Fruiting trees and plants
Fig
We have had some amazing figs from our black Genoa fig tree (which we were given as a cutting originally). We have even got a few figs this year from the first cutting/clone we took of the original tree, maybe 3-4 years ago. I have some more cuttings of the Black Genoa growing in pots to give to two of my work colleagues and one for my sister-in-law. Figs are really easy to clone.
Fig paste, fig jam, fig chutney, fig and prosciutto pizzas… so many things you can do with figs. Or just eat them as figs.
We also have a white fig tree, which we bought to give some variety and hopefully spread out the fig season slightly, but that tree has grown quite large (requiring a solid prune back) and hasn’t yet produced a single fig! I think we’re giving it another year. Hopefully the threat of replacing it with something else will force it into fruit. I do see some promising signs on some of the branches, but I thought that last year too. We’ll see.
Passionfruit
Mango might be my favourite fruit, but passionfruit is my wife’s favourite. We have one vine doing particularly well, and a few others that are struggling to get established. I put two more vines in recently, in the hopes that at least another one takes off and does as well as our original one.
I recently put in some new raised veggie garden beds (blog post coming soon) and found that the compost that I put in from my compost bins contains a number of passionfruit seeds. I pulled out nine seedlings and put them into some pots with a garden compost mix to get established, before planting them out around the trellis lines.
Blueberries
The blueberry hedge seems to be doing quite well. Not yet quite at the stage where it’s forming an actual hedge, but hopefully one day. It really is nice to be able to go outside and picked a handful of blueberries to munch.
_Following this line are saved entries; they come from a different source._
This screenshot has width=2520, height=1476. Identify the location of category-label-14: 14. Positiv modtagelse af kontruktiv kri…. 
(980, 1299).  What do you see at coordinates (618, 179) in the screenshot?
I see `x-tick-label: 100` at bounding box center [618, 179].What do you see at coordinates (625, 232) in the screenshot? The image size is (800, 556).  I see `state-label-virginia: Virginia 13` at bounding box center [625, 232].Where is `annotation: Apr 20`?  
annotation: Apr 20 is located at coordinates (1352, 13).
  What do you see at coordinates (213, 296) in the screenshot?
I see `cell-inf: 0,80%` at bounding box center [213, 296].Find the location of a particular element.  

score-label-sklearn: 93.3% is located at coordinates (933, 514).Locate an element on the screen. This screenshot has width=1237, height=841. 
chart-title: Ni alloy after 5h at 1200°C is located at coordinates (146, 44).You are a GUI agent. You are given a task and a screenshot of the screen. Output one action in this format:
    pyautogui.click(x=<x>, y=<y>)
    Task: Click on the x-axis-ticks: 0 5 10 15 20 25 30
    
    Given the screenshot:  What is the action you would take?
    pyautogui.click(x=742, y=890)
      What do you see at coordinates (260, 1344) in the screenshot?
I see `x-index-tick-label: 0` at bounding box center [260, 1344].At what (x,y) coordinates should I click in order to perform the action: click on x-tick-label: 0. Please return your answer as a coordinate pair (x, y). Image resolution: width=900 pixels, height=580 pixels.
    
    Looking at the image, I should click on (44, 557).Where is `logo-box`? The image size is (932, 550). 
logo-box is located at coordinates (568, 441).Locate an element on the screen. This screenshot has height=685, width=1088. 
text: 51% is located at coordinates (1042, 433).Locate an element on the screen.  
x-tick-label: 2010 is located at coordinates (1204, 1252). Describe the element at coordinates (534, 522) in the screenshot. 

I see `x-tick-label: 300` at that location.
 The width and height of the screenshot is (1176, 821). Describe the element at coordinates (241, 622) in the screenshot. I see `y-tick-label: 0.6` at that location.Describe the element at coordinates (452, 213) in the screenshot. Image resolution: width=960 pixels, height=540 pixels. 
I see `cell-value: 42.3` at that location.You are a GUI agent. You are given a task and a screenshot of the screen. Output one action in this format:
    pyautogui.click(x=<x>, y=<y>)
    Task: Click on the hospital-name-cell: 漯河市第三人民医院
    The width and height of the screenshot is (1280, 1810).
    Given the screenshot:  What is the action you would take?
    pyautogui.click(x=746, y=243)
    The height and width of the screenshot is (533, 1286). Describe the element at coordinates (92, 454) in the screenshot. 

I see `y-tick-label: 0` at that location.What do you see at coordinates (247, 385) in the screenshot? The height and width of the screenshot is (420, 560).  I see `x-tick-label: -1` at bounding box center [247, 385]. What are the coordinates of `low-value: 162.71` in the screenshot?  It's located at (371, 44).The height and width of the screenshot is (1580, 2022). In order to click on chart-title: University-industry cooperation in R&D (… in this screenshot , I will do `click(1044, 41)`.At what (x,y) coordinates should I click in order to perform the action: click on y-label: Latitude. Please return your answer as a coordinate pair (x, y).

We really haven’t managed to do much in the way of cooking with the blueberries yet, because they just get eaten as soon as they’re gathered. Still waiting for the “more blueberries than we know what to do with” day to come, but eagerly looking forward to it.
Blackberries
The blackberries have been very rewarding this year. We had a few nice ones in previous years, never really enough to pick a whole bowl-full at once, but they have been spectacular this year. They are growing along the fence trellis. I cut them right back at the end of last season and was actually a little worried that I had gone too severe, as I didn’t see any signs of growth for a number of months. Then they exploded. The new canes came flying out of the ground, and I had to keep feeding them around the trellis lines almost weekly because they were growing so quickly. When I saw the number of flower clusters forming along the canes, I knew we were in for a good crop.
I’ve made two separate small batches of blackberry jam. Both turned out reasonably well, but making perfect jam is a true art that I don’t think I’ve quite mastered yet. The first batch caught a tiny bit on the bottom of the pot, which gave a slightly burnt toffee flavour. It definitely didn’t ruin it, but it would have been better if it hadn’t caught. The second batch was better, but also not perfect. In an effort to not burn it, I took it longer and slower, and perhaps a little too long, as it turned into a very thick, solid jam. Very tasty though. The basic recipe is: as many blackberries you get, e.g. 400g, half the weight of the blackberries in sugar, e.g. 200g, and finally, a squeeze of lemon juice. Cook it down until it’s jammy, and you have blackberry jam.